Saving Picasso by Mark Skeet

Saving Picasso by Mark Skeet

Author:Mark Skeet [SKEET, MARK]
Language: eng
Format: epub
Publisher: Troubador Publishing Ltd


CHAPTER 14

Tuesday 6th August, 1940

Programme of the XIIth Olympiad

Fencing, Gymnastics, Yachting, Swimming, Rowing, Basketball,

Boxing, Hockey, Football.

It was the dogs that disturbed him; a distant baying from the other side of the hill.

Clare woke with a start, rising from the hollow where he’d fallen asleep, and scrambled up the hill. Pray God, it was just a party of hunters out for some early morning sport. Shuffling forward over the thorns and sharp stones, he peered out through the sun bleached grass to see a line of soldiers strung out across the field below, slowly beating their way towards him.

Somehow they knew.

Clare doubled back to the road, his one urgent thought now to put some distance between himself and the dogs.

The hum of an engine warned him of an approaching vehicle. Clare flung himself into a ditch that dropped away from the kerb and burrowed under the dried weeds, pressing his face into the dirt. The earth shuddered as the vehicle sped by; Clare could feel the wind on the back of his neck, see the tail boards of an army truck flashing past, full of soldiers, just like the truck that had passed by last night.

A few hundred yards to his left, Clare found a dried river bed, a narrow gully hewn from red rock that lent a cover of sorts. He ran without a care now, fighting a growing stitch in his side, the dust dry in his throat, stinging his eyes.

A second line of soldiers was sweeping up the valley towards him.
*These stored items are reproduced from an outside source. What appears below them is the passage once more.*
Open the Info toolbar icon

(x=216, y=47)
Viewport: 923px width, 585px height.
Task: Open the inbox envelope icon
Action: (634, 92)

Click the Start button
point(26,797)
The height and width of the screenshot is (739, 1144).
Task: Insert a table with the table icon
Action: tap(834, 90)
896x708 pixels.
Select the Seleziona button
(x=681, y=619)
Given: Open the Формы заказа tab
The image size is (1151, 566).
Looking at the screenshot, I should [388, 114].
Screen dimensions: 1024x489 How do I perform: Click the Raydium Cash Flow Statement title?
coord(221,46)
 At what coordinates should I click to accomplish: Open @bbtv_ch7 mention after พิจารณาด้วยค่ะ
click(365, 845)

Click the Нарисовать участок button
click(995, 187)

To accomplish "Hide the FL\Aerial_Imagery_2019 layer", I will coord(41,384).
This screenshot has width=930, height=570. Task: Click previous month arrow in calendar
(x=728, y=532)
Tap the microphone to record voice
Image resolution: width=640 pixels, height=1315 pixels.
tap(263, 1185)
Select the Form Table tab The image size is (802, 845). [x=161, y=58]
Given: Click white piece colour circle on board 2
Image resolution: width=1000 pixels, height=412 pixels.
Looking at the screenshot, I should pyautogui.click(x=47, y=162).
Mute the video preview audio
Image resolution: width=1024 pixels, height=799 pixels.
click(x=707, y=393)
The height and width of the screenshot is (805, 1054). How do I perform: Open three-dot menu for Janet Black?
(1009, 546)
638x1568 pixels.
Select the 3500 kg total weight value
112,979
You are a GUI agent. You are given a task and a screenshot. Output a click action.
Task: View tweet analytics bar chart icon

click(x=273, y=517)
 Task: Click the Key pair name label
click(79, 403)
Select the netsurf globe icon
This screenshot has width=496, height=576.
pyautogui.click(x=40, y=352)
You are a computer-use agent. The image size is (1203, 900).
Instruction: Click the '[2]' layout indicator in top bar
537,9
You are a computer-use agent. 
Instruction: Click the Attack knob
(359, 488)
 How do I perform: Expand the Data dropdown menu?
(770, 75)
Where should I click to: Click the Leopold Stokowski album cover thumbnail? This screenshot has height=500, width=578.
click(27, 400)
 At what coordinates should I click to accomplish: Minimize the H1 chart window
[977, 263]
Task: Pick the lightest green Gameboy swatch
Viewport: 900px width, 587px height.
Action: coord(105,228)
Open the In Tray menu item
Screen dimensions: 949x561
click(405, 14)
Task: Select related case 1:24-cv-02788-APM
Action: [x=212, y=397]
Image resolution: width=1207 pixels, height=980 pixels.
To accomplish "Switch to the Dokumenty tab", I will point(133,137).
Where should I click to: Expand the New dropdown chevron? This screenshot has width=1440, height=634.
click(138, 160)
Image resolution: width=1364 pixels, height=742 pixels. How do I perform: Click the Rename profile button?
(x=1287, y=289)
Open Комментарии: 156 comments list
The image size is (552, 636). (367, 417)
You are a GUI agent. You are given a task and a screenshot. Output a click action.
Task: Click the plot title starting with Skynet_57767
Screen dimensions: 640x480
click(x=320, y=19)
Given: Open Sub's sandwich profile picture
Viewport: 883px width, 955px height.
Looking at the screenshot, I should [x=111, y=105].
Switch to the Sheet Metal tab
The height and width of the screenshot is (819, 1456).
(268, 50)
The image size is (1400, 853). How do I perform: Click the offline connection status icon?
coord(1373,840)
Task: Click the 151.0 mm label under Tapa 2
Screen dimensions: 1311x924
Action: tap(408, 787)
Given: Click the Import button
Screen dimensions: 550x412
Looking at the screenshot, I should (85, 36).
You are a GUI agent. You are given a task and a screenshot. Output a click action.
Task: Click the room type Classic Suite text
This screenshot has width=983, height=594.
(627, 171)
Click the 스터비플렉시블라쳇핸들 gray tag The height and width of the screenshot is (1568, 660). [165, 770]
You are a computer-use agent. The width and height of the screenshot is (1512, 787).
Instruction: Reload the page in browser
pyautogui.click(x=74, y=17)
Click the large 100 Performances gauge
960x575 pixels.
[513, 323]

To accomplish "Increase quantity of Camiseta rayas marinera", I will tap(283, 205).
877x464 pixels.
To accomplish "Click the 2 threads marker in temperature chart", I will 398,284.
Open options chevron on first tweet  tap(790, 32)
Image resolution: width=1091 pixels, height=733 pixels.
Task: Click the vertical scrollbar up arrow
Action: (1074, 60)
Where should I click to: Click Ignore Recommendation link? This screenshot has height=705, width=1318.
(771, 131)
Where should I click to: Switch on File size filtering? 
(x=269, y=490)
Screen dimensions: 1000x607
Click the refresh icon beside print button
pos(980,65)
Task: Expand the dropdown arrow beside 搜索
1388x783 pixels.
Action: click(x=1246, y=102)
Because of the lie of the riverbed, Clare failed to see them until they were almost upon him. Behind him, the men with their dogs were already cresting the hill. He was caught in a noose, with no direction left to turn, no option but to surrender.

The soldier that took him in could have been no more than seventeen years old. A timid, slightly built youth, he approached Clare cautiously, an ancient rifle in his hand, a second soldier covering him with his pistol. This man was older. In his early thirties. More sure of himself, not afraid to shoot or set loose his dog. Slowly and clearly, Clare lifted his hands above his head so that they could see he was unarmed. That he was going to come quietly. Without a struggle.

The return journey into Barcelona was swift. Marched to the road at gun point, prodded, poked, and gawped at like some prize exhibit, Clare was bound hand and foot, then lifted into the back of a truck. They stopped only once. To pick up an SIM agent: a thickset man with a broken nose and farmer’s hands, who asked him in a broad Catalan accent to confirm his name, then sat silent for the duration of the journey, chain smoking ducados and drumming his fingers on the wooden slats of the bench.

They took him straight to the SIM offices on Via Laietana. To an interrogation room on the fifth floor, its white walls stained from years of neglect.